What is required:
Taking the entries below from the top, restate each line exactly and end with the line containing "2026 Pantone Colour".

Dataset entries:
:::

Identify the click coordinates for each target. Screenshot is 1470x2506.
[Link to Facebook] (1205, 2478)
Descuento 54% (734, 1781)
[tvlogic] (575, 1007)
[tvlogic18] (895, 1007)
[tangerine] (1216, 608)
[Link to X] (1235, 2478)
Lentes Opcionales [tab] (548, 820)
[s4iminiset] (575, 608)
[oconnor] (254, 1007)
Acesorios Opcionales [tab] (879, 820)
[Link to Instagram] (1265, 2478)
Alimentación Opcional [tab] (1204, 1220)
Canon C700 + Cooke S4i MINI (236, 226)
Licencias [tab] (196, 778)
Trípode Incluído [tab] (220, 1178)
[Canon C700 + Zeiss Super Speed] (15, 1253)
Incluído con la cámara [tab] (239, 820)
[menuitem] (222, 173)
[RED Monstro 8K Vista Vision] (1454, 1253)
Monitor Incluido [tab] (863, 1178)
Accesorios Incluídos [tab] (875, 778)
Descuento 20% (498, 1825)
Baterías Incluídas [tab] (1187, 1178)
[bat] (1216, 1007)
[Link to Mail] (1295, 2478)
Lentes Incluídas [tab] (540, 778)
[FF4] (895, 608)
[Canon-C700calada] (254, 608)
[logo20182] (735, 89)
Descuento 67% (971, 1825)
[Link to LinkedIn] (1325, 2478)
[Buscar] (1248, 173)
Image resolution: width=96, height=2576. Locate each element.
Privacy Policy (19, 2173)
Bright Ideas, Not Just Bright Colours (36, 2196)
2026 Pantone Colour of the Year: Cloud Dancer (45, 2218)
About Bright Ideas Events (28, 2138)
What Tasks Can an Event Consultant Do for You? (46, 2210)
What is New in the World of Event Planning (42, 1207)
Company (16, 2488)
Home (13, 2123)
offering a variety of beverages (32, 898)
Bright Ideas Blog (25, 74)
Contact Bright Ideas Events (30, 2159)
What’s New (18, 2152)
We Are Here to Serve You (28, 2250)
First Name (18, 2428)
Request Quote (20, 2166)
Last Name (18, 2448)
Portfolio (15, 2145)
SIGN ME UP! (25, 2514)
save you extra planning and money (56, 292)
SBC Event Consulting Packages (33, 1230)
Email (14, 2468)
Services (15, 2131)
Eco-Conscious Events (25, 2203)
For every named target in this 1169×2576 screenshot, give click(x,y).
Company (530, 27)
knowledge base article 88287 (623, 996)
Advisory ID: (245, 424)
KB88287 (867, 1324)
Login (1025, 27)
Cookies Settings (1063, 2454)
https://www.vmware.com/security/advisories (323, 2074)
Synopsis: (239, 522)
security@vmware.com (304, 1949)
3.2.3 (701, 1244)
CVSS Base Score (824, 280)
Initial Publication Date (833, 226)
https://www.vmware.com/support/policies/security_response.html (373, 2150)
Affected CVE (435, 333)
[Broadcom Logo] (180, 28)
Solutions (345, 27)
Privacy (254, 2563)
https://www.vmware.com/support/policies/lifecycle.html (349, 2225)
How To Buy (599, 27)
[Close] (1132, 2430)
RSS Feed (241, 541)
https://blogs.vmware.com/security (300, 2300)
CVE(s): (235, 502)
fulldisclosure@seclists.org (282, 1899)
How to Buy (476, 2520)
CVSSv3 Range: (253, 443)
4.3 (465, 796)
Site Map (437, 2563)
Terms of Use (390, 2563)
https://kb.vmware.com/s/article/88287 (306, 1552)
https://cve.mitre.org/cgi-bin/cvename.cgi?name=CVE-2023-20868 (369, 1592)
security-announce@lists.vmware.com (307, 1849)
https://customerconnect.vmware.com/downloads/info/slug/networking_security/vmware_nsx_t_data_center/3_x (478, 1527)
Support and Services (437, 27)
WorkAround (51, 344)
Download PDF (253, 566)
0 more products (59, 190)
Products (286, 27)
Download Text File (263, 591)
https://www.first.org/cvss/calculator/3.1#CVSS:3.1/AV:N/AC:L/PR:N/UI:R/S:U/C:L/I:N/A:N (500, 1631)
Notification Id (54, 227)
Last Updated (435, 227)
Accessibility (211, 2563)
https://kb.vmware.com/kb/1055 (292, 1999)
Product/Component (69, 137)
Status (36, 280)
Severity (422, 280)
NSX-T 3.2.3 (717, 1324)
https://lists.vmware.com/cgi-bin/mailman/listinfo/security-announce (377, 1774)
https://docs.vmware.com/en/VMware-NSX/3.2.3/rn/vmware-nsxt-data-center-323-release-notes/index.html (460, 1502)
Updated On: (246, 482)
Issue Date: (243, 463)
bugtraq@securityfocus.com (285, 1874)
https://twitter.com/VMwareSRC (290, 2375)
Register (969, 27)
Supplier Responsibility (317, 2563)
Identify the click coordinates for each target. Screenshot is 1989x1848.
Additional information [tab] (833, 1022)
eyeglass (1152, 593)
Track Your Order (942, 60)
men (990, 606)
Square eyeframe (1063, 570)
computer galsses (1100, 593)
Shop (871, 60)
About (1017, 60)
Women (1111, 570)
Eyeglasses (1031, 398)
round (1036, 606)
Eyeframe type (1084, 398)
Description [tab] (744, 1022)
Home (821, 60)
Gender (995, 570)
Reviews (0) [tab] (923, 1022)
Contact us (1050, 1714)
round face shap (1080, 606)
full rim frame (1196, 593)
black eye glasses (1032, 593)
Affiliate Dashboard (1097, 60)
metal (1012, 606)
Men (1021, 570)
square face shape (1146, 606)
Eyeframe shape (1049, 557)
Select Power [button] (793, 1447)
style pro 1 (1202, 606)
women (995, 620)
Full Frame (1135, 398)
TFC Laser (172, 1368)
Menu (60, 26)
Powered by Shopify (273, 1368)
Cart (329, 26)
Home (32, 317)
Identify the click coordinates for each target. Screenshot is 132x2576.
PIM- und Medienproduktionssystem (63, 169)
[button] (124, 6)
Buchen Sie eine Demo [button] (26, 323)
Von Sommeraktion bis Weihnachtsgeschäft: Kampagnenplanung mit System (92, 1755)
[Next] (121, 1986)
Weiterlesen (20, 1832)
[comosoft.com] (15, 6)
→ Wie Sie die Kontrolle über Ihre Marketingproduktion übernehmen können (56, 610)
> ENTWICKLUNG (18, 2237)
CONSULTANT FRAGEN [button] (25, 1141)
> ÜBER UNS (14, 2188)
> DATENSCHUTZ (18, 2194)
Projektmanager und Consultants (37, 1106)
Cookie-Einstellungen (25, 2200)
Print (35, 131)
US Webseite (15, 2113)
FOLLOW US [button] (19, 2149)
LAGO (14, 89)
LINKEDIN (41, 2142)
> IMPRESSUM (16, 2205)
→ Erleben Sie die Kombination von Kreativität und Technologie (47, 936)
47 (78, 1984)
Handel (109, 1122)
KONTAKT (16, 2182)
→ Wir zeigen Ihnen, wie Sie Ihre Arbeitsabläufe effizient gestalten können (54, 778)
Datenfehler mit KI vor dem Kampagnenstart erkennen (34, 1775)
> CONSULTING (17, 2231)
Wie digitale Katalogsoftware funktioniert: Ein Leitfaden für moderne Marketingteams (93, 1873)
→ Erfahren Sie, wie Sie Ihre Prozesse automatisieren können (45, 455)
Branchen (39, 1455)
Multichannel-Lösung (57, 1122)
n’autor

:::

Expected answer:
Identify the click coordinates for each target. Screenshot is 1470x2506.
[Link to Facebook] (1205, 2478)
Descuento 54% (734, 1781)
[tvlogic] (575, 1007)
[tvlogic18] (895, 1007)
[tangerine] (1216, 608)
[Link to X] (1235, 2478)
Lentes Opcionales [tab] (548, 820)
[s4iminiset] (575, 608)
[oconnor] (254, 1007)
Acesorios Opcionales [tab] (879, 820)
[Link to Instagram] (1265, 2478)
Alimentación Opcional [tab] (1204, 1220)
Canon C700 + Cooke S4i MINI (236, 226)
Licencias [tab] (196, 778)
Trípode Incluído [tab] (220, 1178)
[Canon C700 + Zeiss Super Speed] (15, 1253)
Incluído con la cámara [tab] (239, 820)
[menuitem] (222, 173)
[RED Monstro 8K Vista Vision] (1454, 1253)
Monitor Incluido [tab] (863, 1178)
Accesorios Incluídos [tab] (875, 778)
Descuento 20% (498, 1825)
Baterías Incluídas [tab] (1187, 1178)
[bat] (1216, 1007)
[Link to Mail] (1295, 2478)
Lentes Incluídas [tab] (540, 778)
[FF4] (895, 608)
[Canon-C700calada] (254, 608)
[logo20182] (735, 89)
Descuento 67% (971, 1825)
[Link to LinkedIn] (1325, 2478)
[Buscar] (1248, 173)
Image resolution: width=96, height=2576. Locate each element.
Privacy Policy (19, 2173)
Bright Ideas, Not Just Bright Colours (36, 2196)
2026 Pantone Colour of the Year: Cloud Dancer (45, 2218)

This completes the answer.